Snakebite, recently declared a neglected tropical disease and global health priority by the World Health Organization (WHO), results in an estimated 2.5 million envenomations, 138,000 deaths and over 500,000 cases of permanent disability worldwide every year.1–10 Snake, spider, and scorpion envenomations are a common environmental and occupational hazard for military forces worldwide.11–46 The consequences of an envenomation range from mild local effects to permanent disability or death, and the outcome is largely determined by the time to antivenom treatment and the level of training of the medical providers involved. Clinical outcomes and survival of the snakebite patient require administering antivenom quickly and immediate care by trained medics or medical professionals. Antivenom and appropriate early care are critical to saving lives and preventing long-term complications like amputations, blindness, or loss of limb function.
Venomous snakebites can induce a range of clinical syndromes, largely categorized by the primary type of toxin in the venom. Cytotoxic venoms, found in snakes like spitting cobras, copperheads, and puff adders cause severe localized tissue damage. This manifests as painful progressive swelling that starts at the bite site and can spread rapidly, leading to complications such as blistering, tissue death (necrosis), and compartment syndrome, a condition where swelling cuts off blood circulation. Hemotoxic venoms, on the other hand, disrupt the body's ability to clot blood, leading to bleeding from various sites, including the gums, nose, and the bite wound itself. Snakes such as Russell's vipers, saw-scaled vipers, and boomslangs possess hemotoxic venom, which can cause coagulopathy, a condition of abnormal blood clotting, and in severe instances, disseminated intravascular coagulation (DIC).
Neurotoxic venoms primarily affect the nervous system, causing progressive weakness and paralysis. Symptoms of neurotoxic envenomation include drooping eyelids (ptosis), blurred vision, difficulty breathing, and can advance to paralysis of the respiratory muscles, which can be fatal. Cobras, kraits, and mambas are well-known for their neurotoxic venom. Systemic instability is a broader category of effects that can result from various types of snake venoms and their systemic impacts. This can include a mix of syndromes (eg HEMO + CYTO), such as painful progressive swelling combined with bleeding, as seen in bites from many vipers including rattlesnakes, gaboon vipers, the Fer-de-lance, and others. It can also manifest as life-threatening systemic complications like dangerously low blood pressure (hypotension), shock, acute kidney injury, and acute respiratory distress syndrome (ARDS), which can be triggered by fluid loss from cytotoxic effects, widespread bleeding from hemotoxic effects, or direct shock-inducing venom components.
Once a snakebite occurs, it is a race against time to prevent severe local tissue damage and deadly systemic symptoms.

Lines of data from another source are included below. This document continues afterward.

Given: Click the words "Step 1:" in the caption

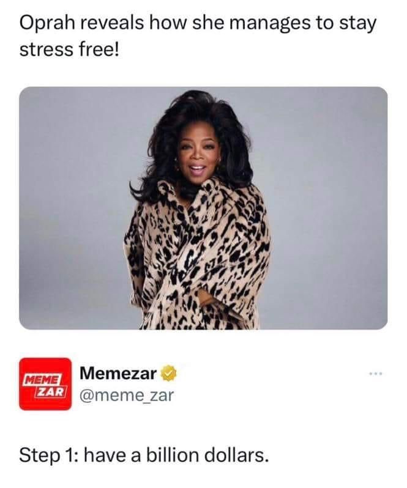Looking at the screenshot, I should pyautogui.click(x=49, y=456).
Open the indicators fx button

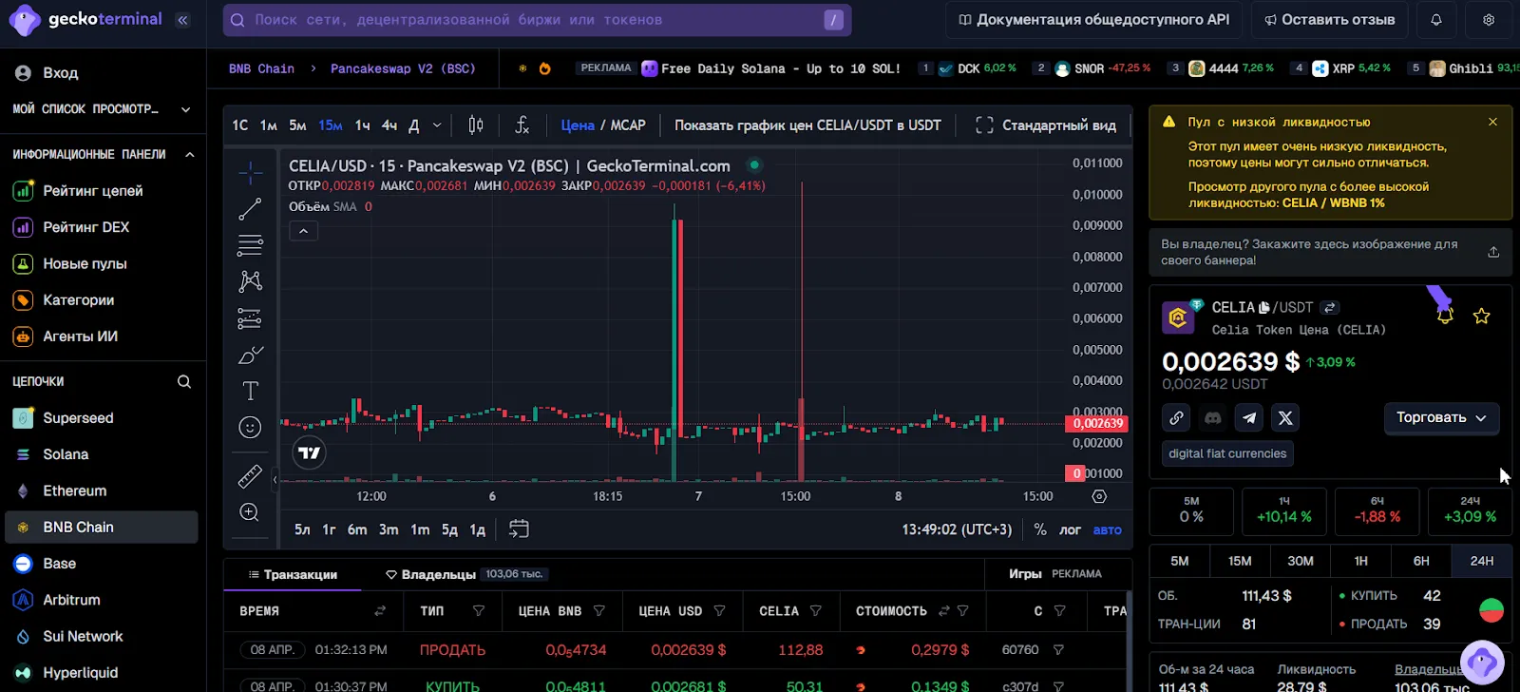click(x=522, y=125)
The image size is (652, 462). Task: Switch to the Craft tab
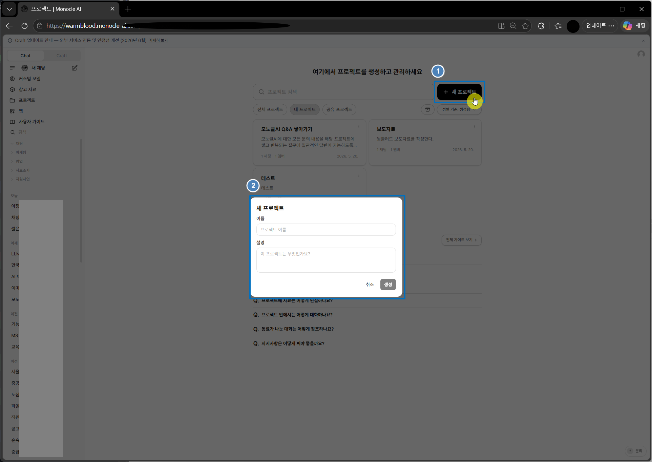[x=62, y=56]
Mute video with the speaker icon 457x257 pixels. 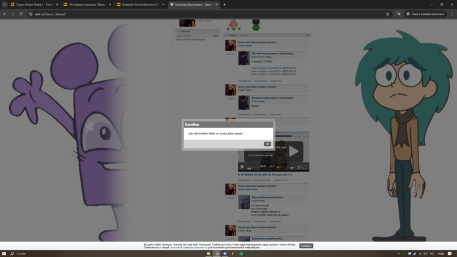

Some types of necrosis caused by cytotoxic venoms cannot be reversed but can be prevented by early antivenom administration (or arrested before further damage can occur in cases of late antivenom treatment).1,7,47-49 Hemotoxic venoms can induce bleeding and clotting abnormalities within minutes, which progresses over hours or days into widespread external and internal bleeding. Neurotoxic venoms can act rapidly and be fatal. When a neurotoxic snake bite occurs, rapid antivenom administration prior to the onset of respiratory failure can arrest the progression of descending paralysis before serious systemic manifestations develop.1,50,51 In many cases paralysis will reverse rapidly. When paralysis cannot be reversed before mechanical ventilation is needed (e.g. late-presenting krait envenomations), antivenom still plays a key role: clearance of unbound circulating venom, which permits recovery of damaged nerve terminals and reduces time to extubation to an average of 2 – 5 days versus weeks of ventilation in untreated patients. Every hour wasted between bite and antivenom administration is strongly associated with sharp increases in mortality and the development of chronic or permanent sequelae including amputation, disfigurement, PTSD, blindness, kidney injury, infections, and partial or complete loss of function of the bitten limb.4,7,8,52–58
This CPG provides comprehensive guidance on how to manage snakebites in all geographic CCMDs, with clear steps for providers of all levels to follow in the field and the clinic.